Looking at my 119,90.- German Mark Unicode 3.0 book, there is
indeed talk about the UTF-8 BOM.  We have (2.7, page 28)
«Conformance to the Unicode Standard does not requires the use of
the BOM as such a signature» (typo taken plain; or is it no
typo?), and (13.6, page 324) «..never any questions of byte order
with UTF-8 text, this sequence can serve as signature for .. this
sequence of bytes will be extremely rare at the beginning of text
files in other encodings ... for example []Microsoft Windows[]».

So this is fine.  It seems UTF-16 and UTF-32 were never ment for
data exchange and the BOM was really a byte order indicator for a
consumer that was aware of the encoding but not the byte order.
And UTF-8 got an additional «wohooo - i'm Unicode text» signature
tag, though optional.  I like the term «extremely rare» sooo much!!
:-)

I restart my «rant» UTF-8 filetype thread from the beginning now.
I wonder: was the Unicode Consortium really so unconfident?  Do i
really read «UTF-8 will drown in this evil mess of terroristic
charsets, so rise the torch of freedom in this unfriendly
environment!»?
I have downloaded the 6.0 and 6.1 stuff as a PDF and for free (:-.

If you know how to deal with UTF-8, you can deal with UTF-8.
If you don't, no signature ever will help you, no?!
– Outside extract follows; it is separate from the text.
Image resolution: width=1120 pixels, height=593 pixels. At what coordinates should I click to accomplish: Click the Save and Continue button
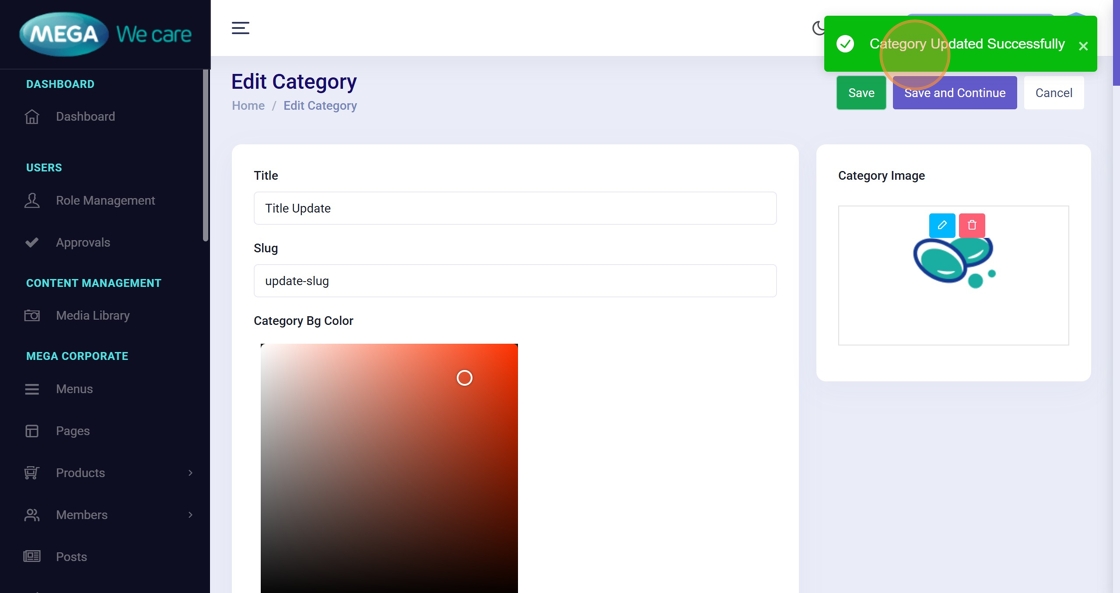click(x=954, y=93)
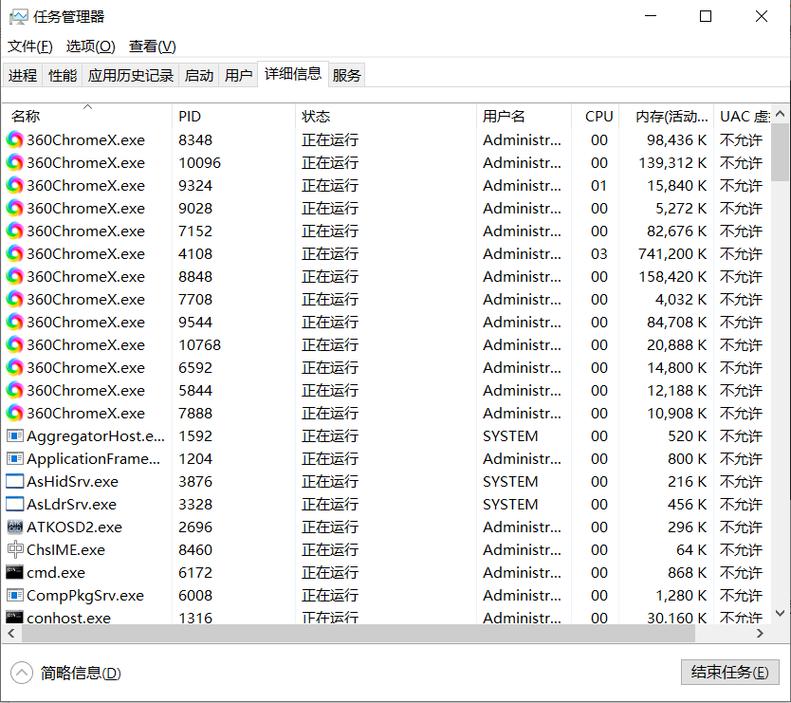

If you don't know the charset of some text, that comes from
nowhere, i.e., no container format with meta-information, no
filetype extension with implicit meta-information, as is used on
Mac OS and DOS, then UTF-8 is still very easily identifieable by
itself due to the way the algorithm is designed.  Is it??

Tear down the wall!
Tear down the wall!
Tear down the wall!

 |It's about technologies and 
 |standards and platforms and formats that change incompatibly every few 
 |years.

That is of course true.

But what to do with these myriads of aggressive nerds that linger
in these neon-enlightened four square meter boxes, with their
poignant hunger for penthouse windows and four-cylinder
Mercedes-Benz limousines?  I'm asking you.  I've seen photos of
standard committees in palm-covered bays (CSS2?  DOM?  W3M
anyway), i've dropped my subscription to regular IETF discussion
because i can stand only so and so many dozens of dinner,
hotel-room reservation, laptop-compatible socket in Paris? and
whatever threads (the annual ladies steakhouse meeting!).  So here
you are.  These people have deserved it, and no better.

  Steven



Re: UTF-8 BOM (Re: Charset declaration in HTML)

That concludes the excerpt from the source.